If it was 100% accurate transcription, then I wouldn't believe it. But as a time saving device for transcribers... that I find credible.
DARPA also funds a lot of automatic topic spotting research. One of my ex-profs received grants from them under just such a rubric and her papers are publicly available on the web. I'll bet whatever technology they are using, it was developed by a prof at an open university who publishes freely.
As for multilingual text searching and summarisation, the best technology of its kind known to me is Latent Semantic Analysis - the brain child of Thomas Landauer. It's a fairly recent, but hardly secret or obscure, indexing technique that's gaining ground commercially for data mining applications. It can certainly do the the small number of things being claimed by this article. All the relevant papers are on the web.
In short, this doesn't sound like super-secret spy stuff. I'll give long odds the real work is in journals and webpages that are publicly available. Having a couple billion dollars to speed up testing and implementation probably helps, but none of this sounds revolutionary or years ahead of the curve.
Less well known is their Foreign Broadcast Monitoring Service, for which generations of linguists have listened to the hype output of governments worldwide. (FBIS refers to this as "open source" material.)
They've been hoping for years to automate some of this stuff, and apparently they've succeeded. It doesn't require particularly good speech recognition, since the basic goal is to pull out the interesting stuff from the endless drivel.

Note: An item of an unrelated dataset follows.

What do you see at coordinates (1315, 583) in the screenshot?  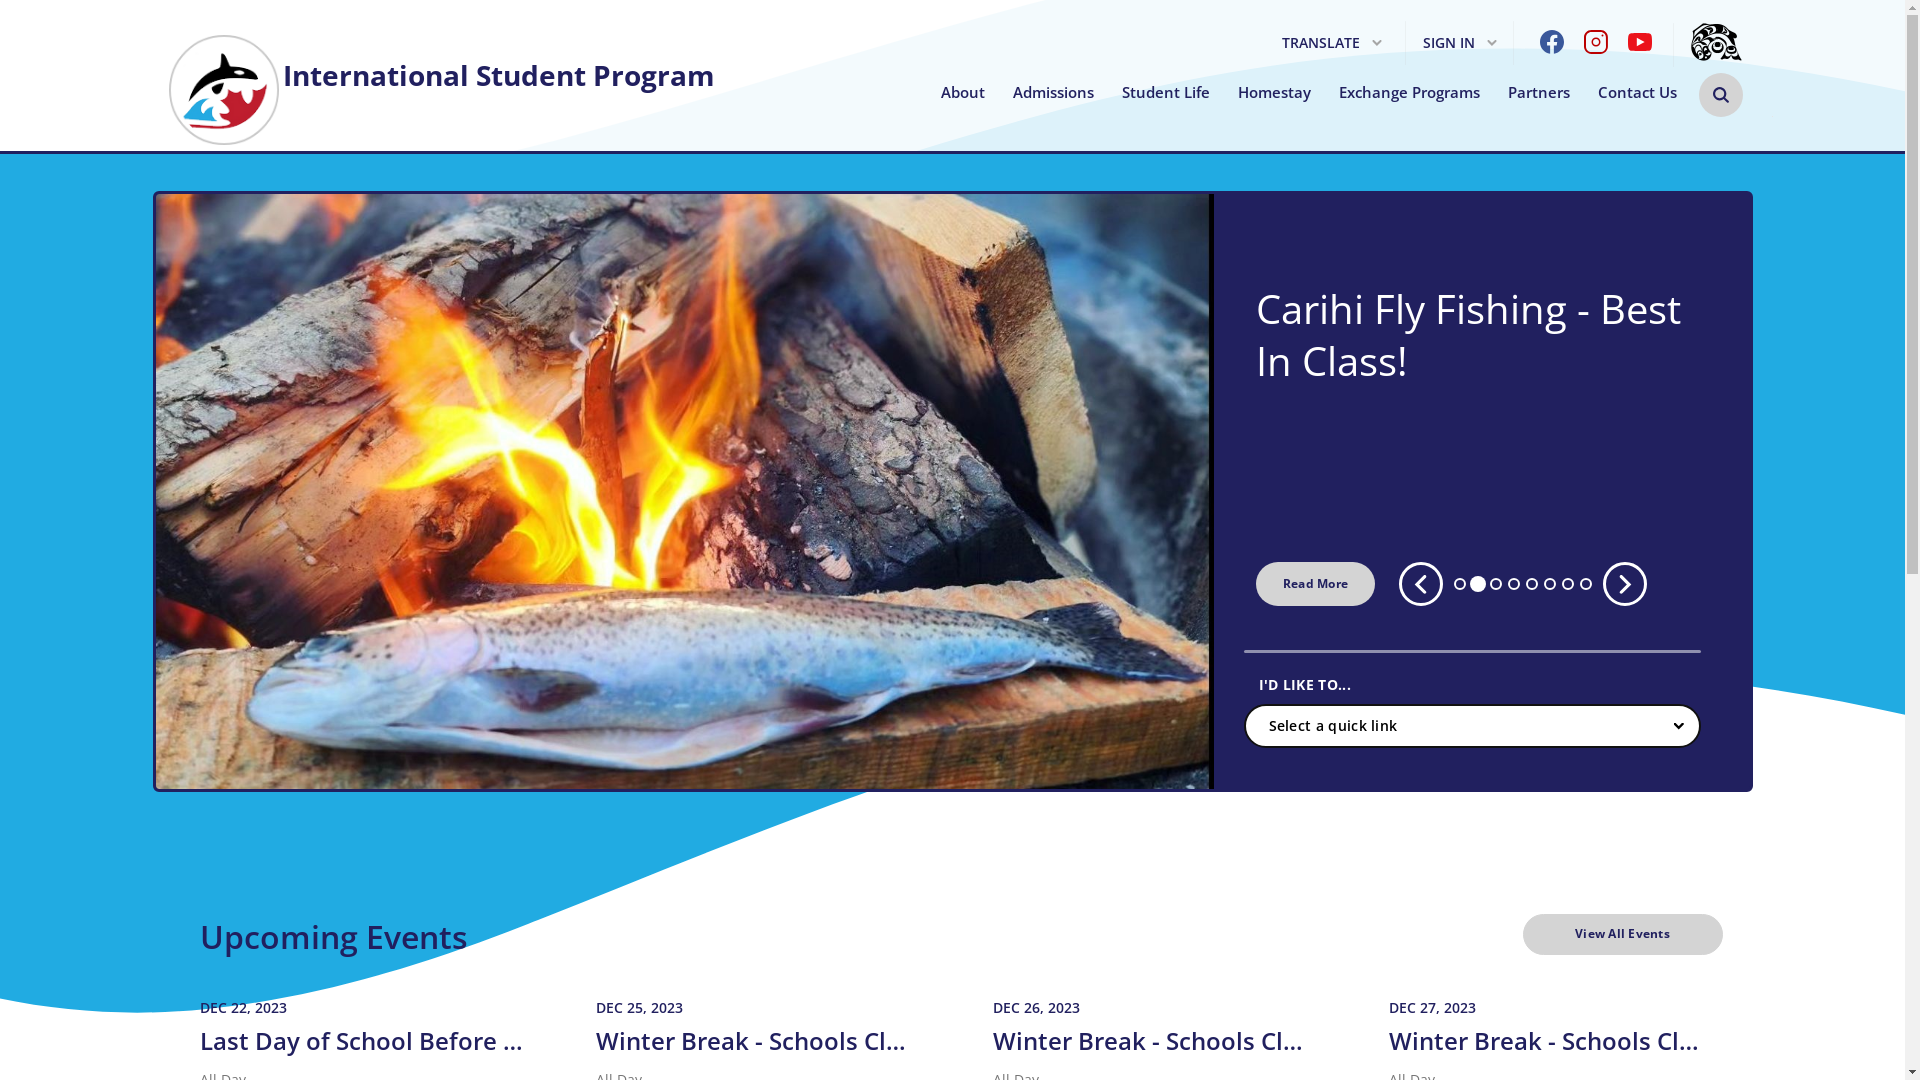 I see `'Read More'` at bounding box center [1315, 583].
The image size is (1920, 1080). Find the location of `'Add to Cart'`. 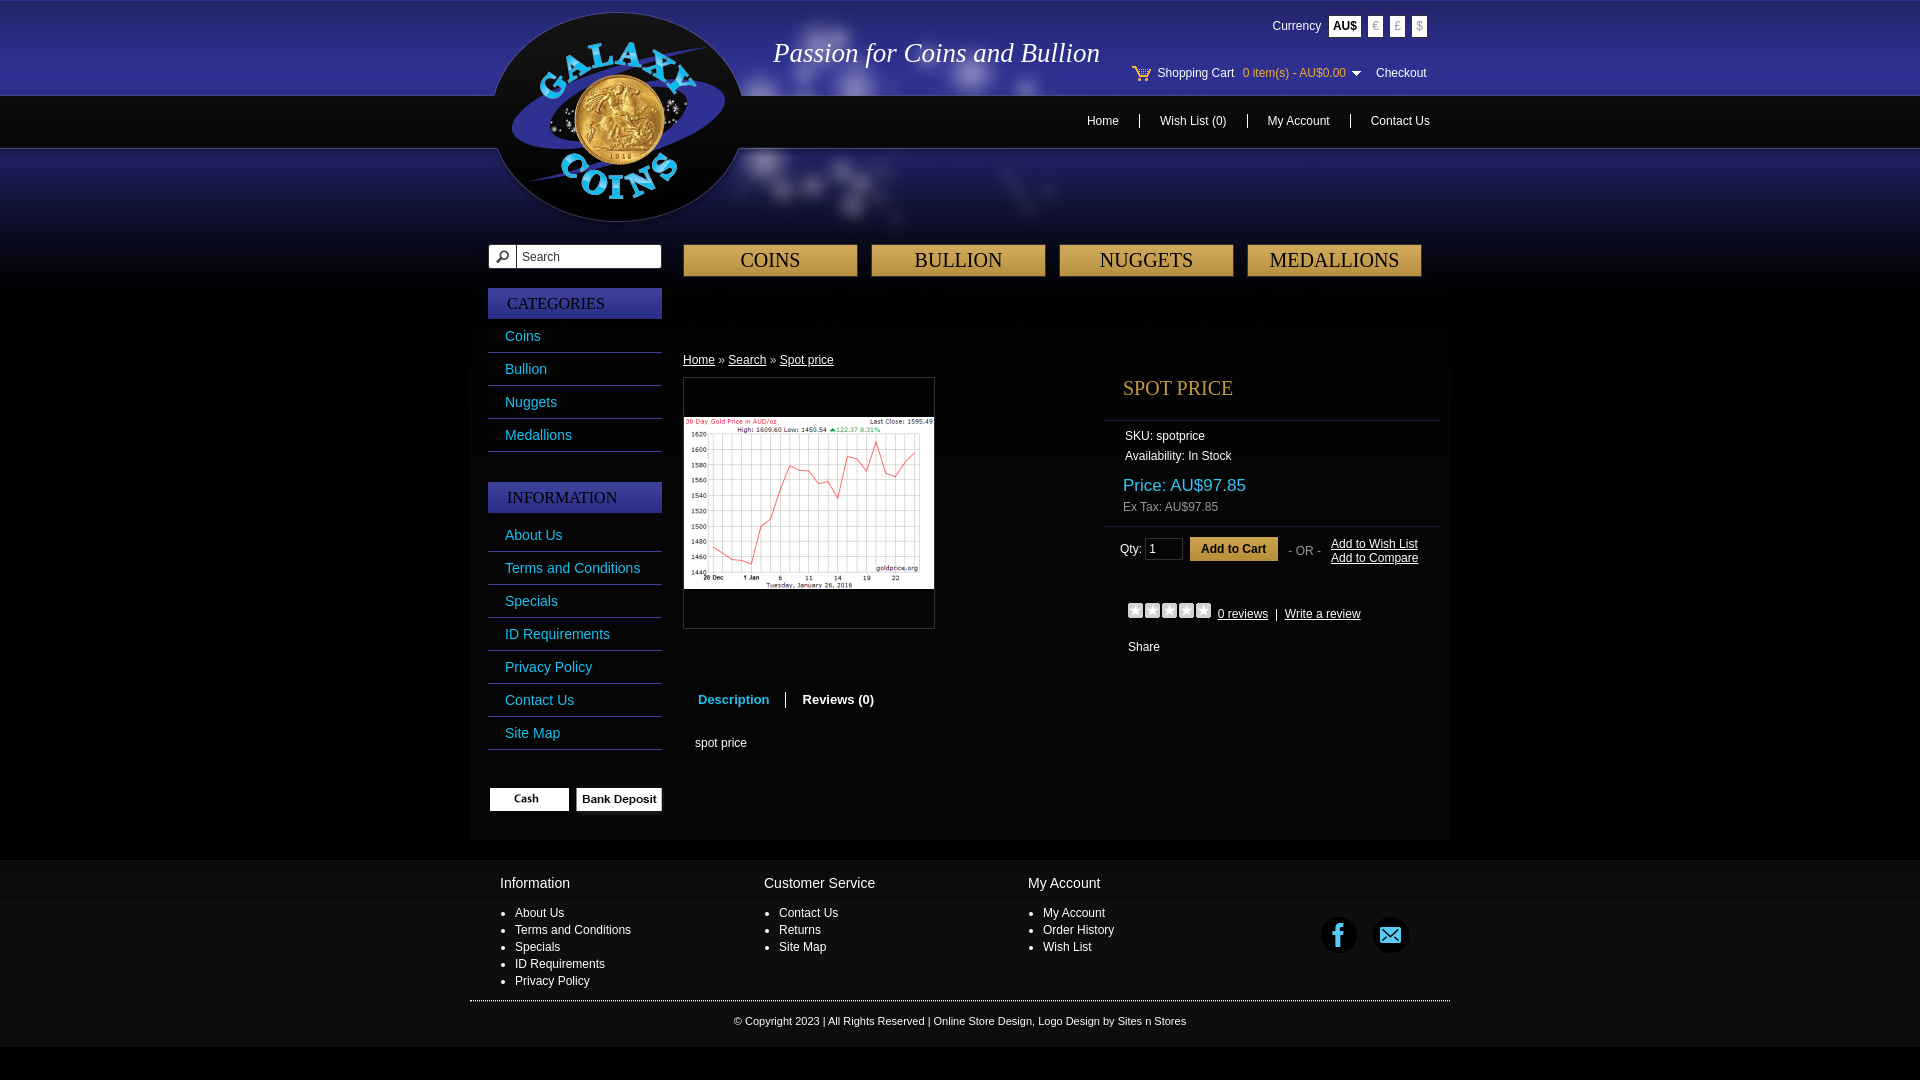

'Add to Cart' is located at coordinates (1232, 548).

This sort of info is used to answer questions like "Is country X changing their policy on Y", and "Who is speaking for country X on subject Y?" This is basic political intelligence information.
Actually what it sounds like the CIA is working on is trying to mine data out of public sources. There's good reason to think that you can discover a lot of what governments want to keep hidden if you can just go through enough publically available data and correlate it. For instance, you can probably get a good idea of a government's secret spending by figuring out how much money they're taking in taxes and borrowing and subtracting out expenditures- provided that you can actually track both of those things. It looks hopeless because there's so much data to go through, but with good computers it should be possible, especially if the other guys have a lot of secret spending. Or you can figure out what the inner circle of the government really thinks by looking at all of the news leaks from highly placed government officials.
This stuff scares the crap out of governments that are both required to be open but interested in hiding things from other countries. You simply can't hide everything, especially not anything big enough to be really interesting, because it has to interface with the world somehow. The CIA obviously wants to get really good at this kind of thing, and monitoring vast quantities of mundane stuff like TV news programs, budgets, and corporate annual reports is part of the process. The best part is that if you can do this effectively, you don't need spies as much, but you do need a lot of drones to go through huge piles of paper and TV to enter the raw data into the computers to process. There's probably some filtering out the interesting stuff from listening in on videoconferences, too, but it's amazing how many paper pushing drones wind up working in a sexy sounding business like spying.
There's no point in questioning authority if you aren't going to listen to the answers.